It's hard to believe that, as of November 11, 2020, this show will have been on the air for 5 years! It's gone through a lot of changes in that time.
I'm Ian Downey, and I was one of the first people on WAYO. As a matter of fact, years before WAYO started, the founder of WAYO, Mike Yates, had a show immediately after mine on the local college radio station, WITR. Kate Stathis (host of "Keep Dreaming/Wake Up", Kameron Ackerman ("Kryptic Pop Thrills"), Arthur Bond ("WAYO Adventure Hour") were also good friends - we used to perform together on "Left of Center Stage" at The Flying Squirrel, and we'd worked together on many projects over the years, like Santanalia. When they and Mike told me that they were going to try to start a radio station, I was excited to be a part of it. My show was one of the initial shows that streamed online for a few months before we started broadcasting over the radio waves.
At first, it was just a music show. I described it at the time as "Punk, post-punk, experimental, noise, weirdo jams, kook-rock, destructo-rock, colostomy-rock, post-noise, post-silence, pre-silence, between silences, inside silences, sounds within other sounds, fart noises, baby dinosaurs, I can't feel my legs, fever dream of a broken island.... Music on this show includes bands/artists like: Discharge, Black Flag, the Germs, the Ex, MX-80 Sound, Chrome, Suicide, James Chance and the Contortions, Richard Hell and the Voidoids, DNA, the Au Pairs, the Gang of Four, Delta 5, Wolf Eyes, Boredoms, Melt Banana, Teenage Jesus and the Jerks, Black Dice, Hella, Lightning Bolt, OOIOO, KK Null, Zeni Geva, the Frogs, Conflict, Harry Partch, Vladimir Ussachevky, John Zorn, Polvo, Slint, the Residents, the Electric Eels, Rocket from the Tombs, Pere Ubu, Sonic Youth, the Cramps, Captain Beefheart, Blixa Bargeld, Theodor Adorno, Disclose, Man is the Bastard, God is my Co-Pilot, CRASS, Wire, Fear, AMM, Swans, Diamanda Galas, the No Neck Blues Band, the Nihilist Spasm Band, etc., etc., etc."
But right from the beginning, when I proposed my show to Mike and the rest of WAYO folks, I said I was planning to transition into doing more of a talk show. I had fun talking during breaks between songs, doing funny voices and saying silly stuff. A lot of the show has been spontaneous, stream-of-consciousness talking... some of it funny, some of it disturbing, some of it political, some of it fantastical or surreal. Really I just let myself say whatever comes to mind, with very little filter.
Along the way, I sometimes did shows together with my buddy Will Carroll, who hosts TeenSet Radio, and when he couldn't do his show, I sometimes filled in for him. It also became something of a tradition that we co-host a segment every New Year's Eve at the WAYO party.

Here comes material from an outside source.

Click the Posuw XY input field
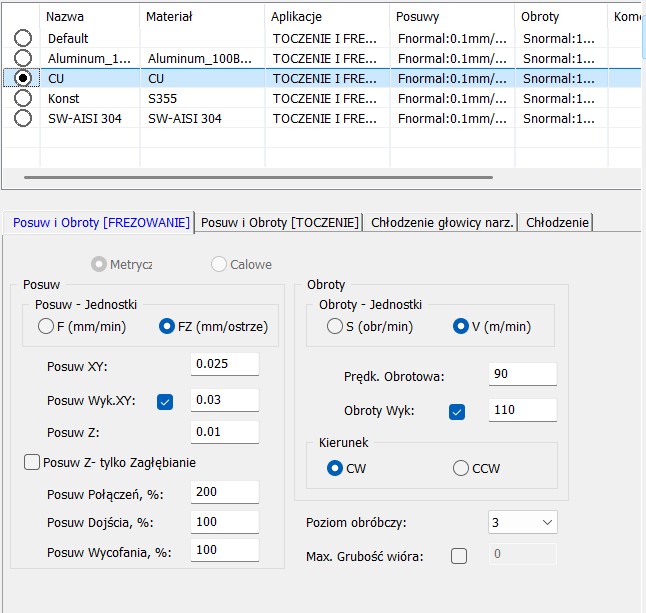This screenshot has width=646, height=613. point(224,364)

Over the years, I've also had guests that I've interviewed, like Ted Forsyth, one of the organizers behind Enough is Enough, the movement that has been working for years to get a Police Accountability Board to prevent police brutality in Rochester, or the famous anarchist theorist Bob Black, or the leftist activist, author and editor C. Derrick Varn of Zero Books, or local activist Emily Good, with whom I had a great conversation about the famous Rochester anarchist, Emma Goldman around her 150th birthday.
So, sometimes it's a poltical talk show, from something like a left-anarchist position. One of my proudest periods of Maybe I'm Wrong was a several episode long stretch in which I first discussed the history of the Situationist International and then started going through Society of the Spectacle, almost line by line. I hope people enjoyed that - I sure did.
After I had been doing the show for a couple years, I encouraged my father, Ed Downey to get a show, to play some of his enormous and fantastic collection of jazz records and 20th century compositional music. After a lot of cajoling, he finally did, and at first he had a show, called Decades, after midnight (I was, and still am, broadcasting Tuesday afternoons). But after some people left the station and the broadcasting schedule shifted around a little, Kate Stathis came up with the bright idea of moving my slot to 5 pm Tuesdays and putting my Dad immediately before me. In practice, our shows started to overlap, we started having conversations on air, and something just clicked.
Then coronavirus hit. The station studio closed down, and so we had to submit pre-recorded shows over the internet. My Dad decided to combine our shows and make one, 3-hour-long show every week, which we record over Zoom. So that's what the show has been for the past 5 months. Two guys, father and son, talking about all kinds of stuff, and playing some of our favorite music. Sometimes he talks about the old days in the 60s in Detroit when he hung out in jazz clubs and played music with the MC5, or sometimes he talks about his interest in phenomenology. More often, we just talk about whatever. I think this has been some of the best stuff in the show so far.